## Stated goal A
Please print the part of the listing that opens with the line containing "This screenshot has width=650, height=424." and closes with the line containing "[x=513, y=310]". Leave the pictures out.

+---+

Fraud losses continue to mount for businesses. Scammers seeking to exploit weaknesses are constantly growing in sophistication, using technological advancements to supercharge how they target systems and the people behind them. Adopting a proactive mindset can help companies protect against attack, and selecting like-minded business partners — especially in financial services — can boost fraud-prevention efforts.
Close collaboration with a banking team who understands your business and can help identify risk and exposure is an important step in fraud detection. But while an impactful safeguard, it’s an extra level of security, as any company must have its own systems, controls, and culture to thwart attacks.
Adopting security best practices
Keeping tabs on the latest scams and tactics will help businesses better understand what they’re up against. Increasingly, U.S. businesses are being targeted by account takeover, synthetic ID, and scam/authorized fraud. While each of these types of attacks have unique attributes, they all rely on using personally identifiable information — gathered from data breaches, social engineering, or both — for nefarious purposes.
At Washington Trust Bank, a member of the FDIC, security professionals suggest regularly reviewing protocols in four key areas to maintain vigilance and keep fraudsters at bay.

+---+

## Stated goal B
Output, word for word, the part of the fraud-prevention text that opens with the words containing "Adopting security best" and closes with "for nefarious purposes.".

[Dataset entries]
+---+

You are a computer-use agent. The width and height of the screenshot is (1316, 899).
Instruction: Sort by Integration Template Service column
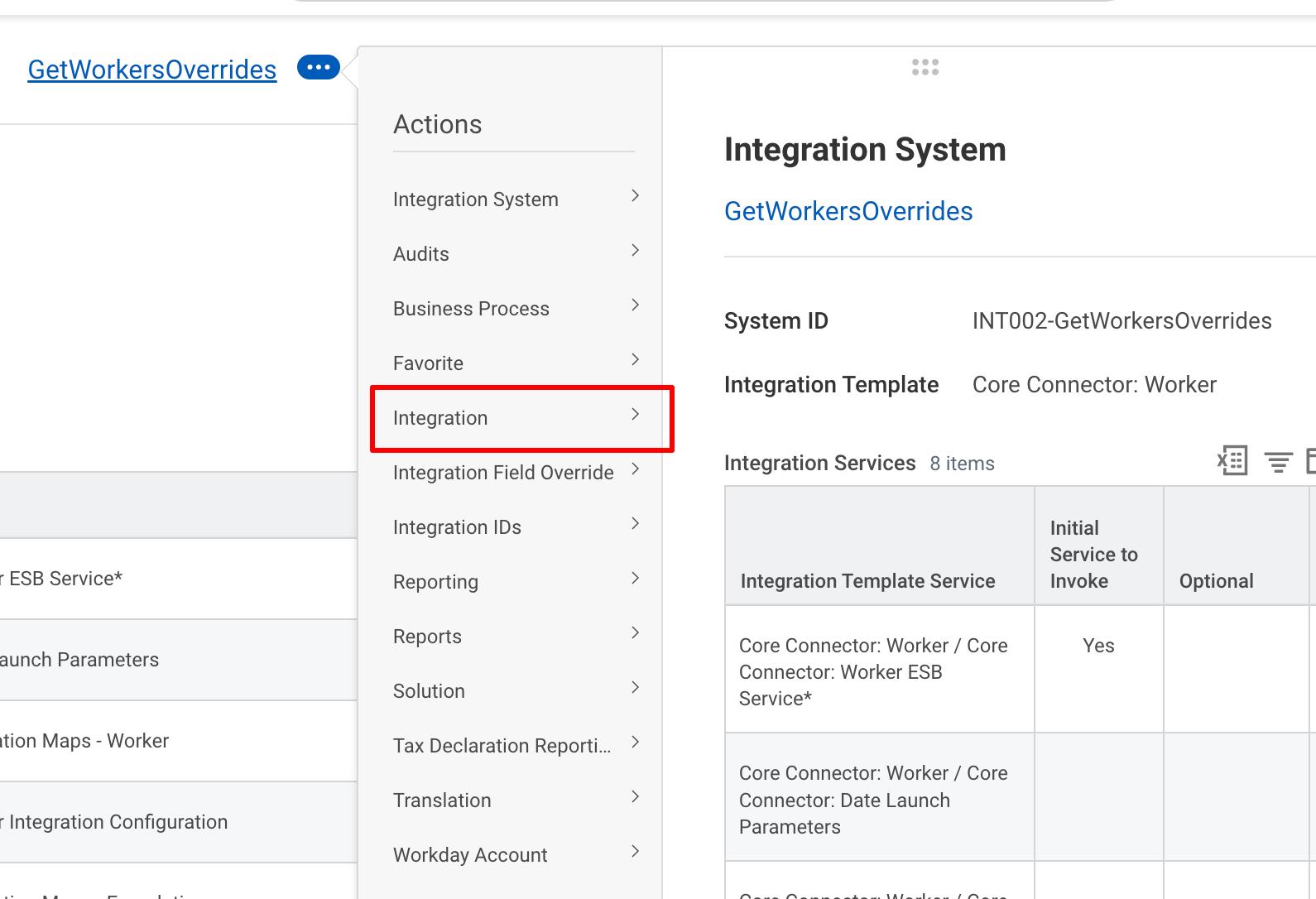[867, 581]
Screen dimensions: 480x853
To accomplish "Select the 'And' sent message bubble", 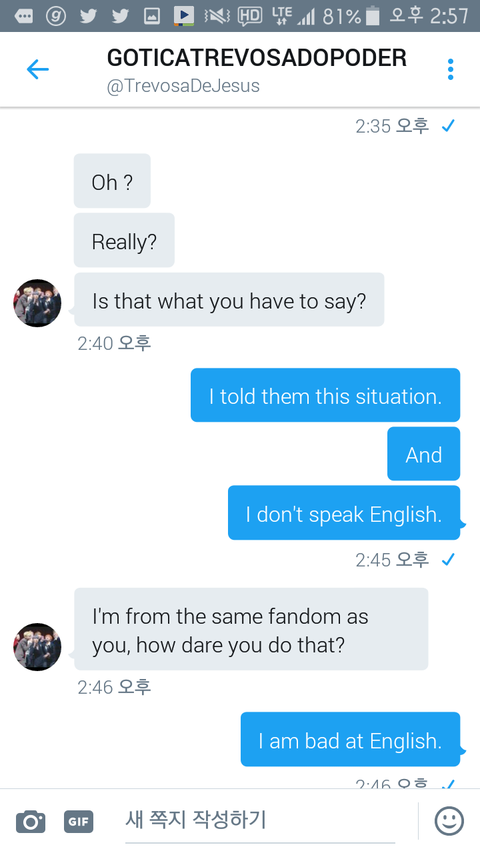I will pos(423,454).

+---+

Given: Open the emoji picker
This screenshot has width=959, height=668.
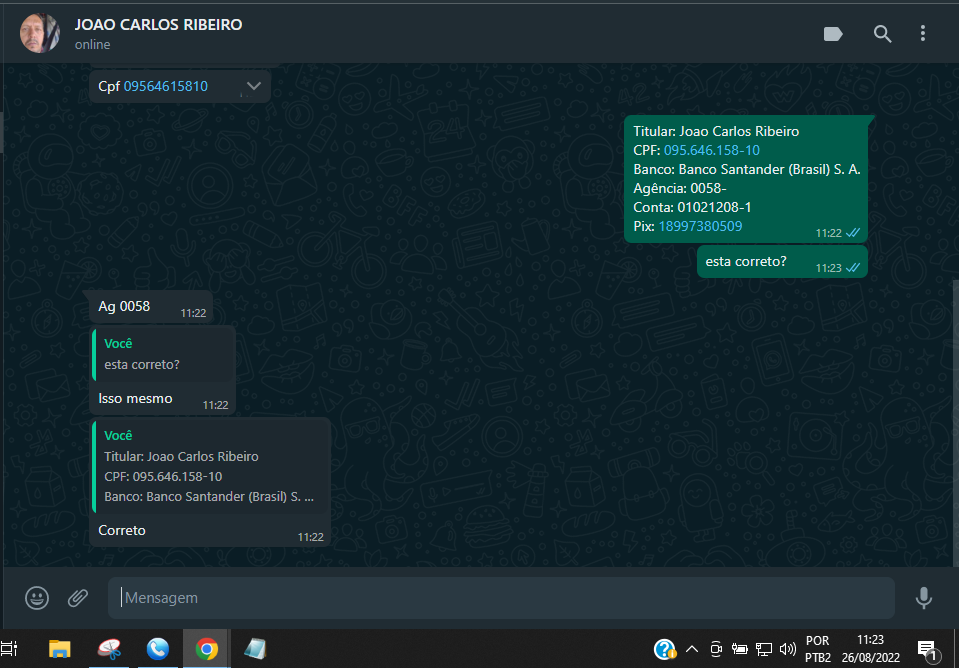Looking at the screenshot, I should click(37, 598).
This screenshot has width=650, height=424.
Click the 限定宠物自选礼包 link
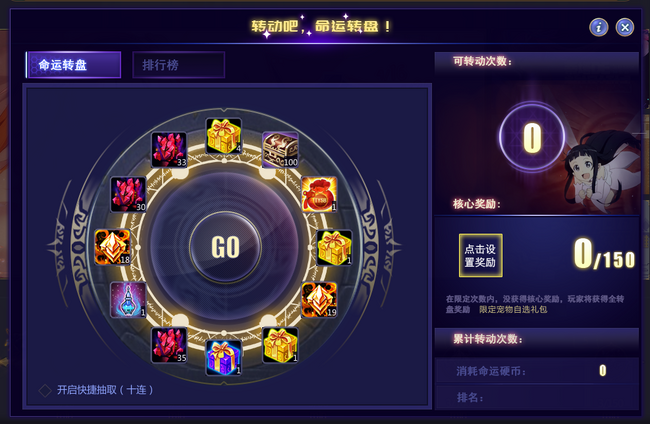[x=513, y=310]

+---+

## Correct answer A
This screenshot has width=650, height=424.
Click the 限定宠物自选礼包 link
[x=513, y=310]

## Correct answer B
Adopting security best practices
Keeping tabs on the latest scams and tactics will help businesses better understand what they’re up against. Increasingly, U.S. businesses are being targeted by account takeover, synthetic ID, and scam/authorized fraud. While each of these types of attacks have unique attributes, they all rely on using personally identifiable information — gathered from data breaches, social engineering, or both — for nefarious purposes.